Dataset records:

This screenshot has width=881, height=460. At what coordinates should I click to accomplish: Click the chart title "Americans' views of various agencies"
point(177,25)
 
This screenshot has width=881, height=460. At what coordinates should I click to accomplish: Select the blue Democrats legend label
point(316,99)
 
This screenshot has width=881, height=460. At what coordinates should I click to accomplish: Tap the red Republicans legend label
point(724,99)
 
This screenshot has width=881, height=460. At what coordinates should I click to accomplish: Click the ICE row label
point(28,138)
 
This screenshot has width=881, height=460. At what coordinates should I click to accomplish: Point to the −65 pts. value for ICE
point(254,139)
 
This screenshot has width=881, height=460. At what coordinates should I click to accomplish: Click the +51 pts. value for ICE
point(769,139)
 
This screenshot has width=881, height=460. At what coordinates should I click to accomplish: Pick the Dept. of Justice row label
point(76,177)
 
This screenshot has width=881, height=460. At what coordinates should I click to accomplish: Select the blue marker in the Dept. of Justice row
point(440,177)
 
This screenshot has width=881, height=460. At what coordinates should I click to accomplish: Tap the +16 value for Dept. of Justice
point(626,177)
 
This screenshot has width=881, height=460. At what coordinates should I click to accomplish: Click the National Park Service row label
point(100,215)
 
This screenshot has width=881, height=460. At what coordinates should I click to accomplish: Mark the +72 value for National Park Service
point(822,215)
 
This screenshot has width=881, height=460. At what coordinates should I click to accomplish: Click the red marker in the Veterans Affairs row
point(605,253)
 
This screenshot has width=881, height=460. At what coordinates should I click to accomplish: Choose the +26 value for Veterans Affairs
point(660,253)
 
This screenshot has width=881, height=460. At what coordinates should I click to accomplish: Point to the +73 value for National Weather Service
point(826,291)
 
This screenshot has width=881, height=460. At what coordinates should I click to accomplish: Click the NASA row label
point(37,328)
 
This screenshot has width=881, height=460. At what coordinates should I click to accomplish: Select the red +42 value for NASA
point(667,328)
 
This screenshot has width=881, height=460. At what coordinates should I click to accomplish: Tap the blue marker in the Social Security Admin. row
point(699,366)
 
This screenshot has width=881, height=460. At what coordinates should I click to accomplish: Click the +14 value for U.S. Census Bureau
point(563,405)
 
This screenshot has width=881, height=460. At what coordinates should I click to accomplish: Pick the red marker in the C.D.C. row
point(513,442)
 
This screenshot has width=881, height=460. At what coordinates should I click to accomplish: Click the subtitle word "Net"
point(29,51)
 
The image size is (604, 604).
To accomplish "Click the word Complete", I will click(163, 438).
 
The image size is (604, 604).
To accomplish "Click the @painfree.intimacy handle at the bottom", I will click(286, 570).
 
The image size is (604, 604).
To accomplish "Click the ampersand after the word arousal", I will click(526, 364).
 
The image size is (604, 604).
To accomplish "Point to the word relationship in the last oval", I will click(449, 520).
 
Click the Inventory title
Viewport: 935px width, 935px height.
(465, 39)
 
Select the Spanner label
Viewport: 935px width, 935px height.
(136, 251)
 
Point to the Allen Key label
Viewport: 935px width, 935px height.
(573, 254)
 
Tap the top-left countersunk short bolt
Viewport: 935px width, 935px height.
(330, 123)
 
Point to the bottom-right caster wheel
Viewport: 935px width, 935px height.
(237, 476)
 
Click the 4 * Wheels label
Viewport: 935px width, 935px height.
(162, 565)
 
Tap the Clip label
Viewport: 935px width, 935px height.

### Aim of the task
Rewrite the lines starting at the first line of the dataset records and ending at the line containing "point(724,99)", requests included. Scale every coordinate in the answers by 1.25 and round each result to a whole number, rounding halves up.

### Answer to the task
This screenshot has width=881, height=460. At what coordinates should I click to accomplish: Click the chart title "Americans' views of various agencies"
point(221,31)
 
This screenshot has width=881, height=460. At what coordinates should I click to accomplish: Select the blue Democrats legend label
point(395,124)
 
This screenshot has width=881, height=460. At what coordinates should I click to accomplish: Tap the red Republicans legend label
point(905,124)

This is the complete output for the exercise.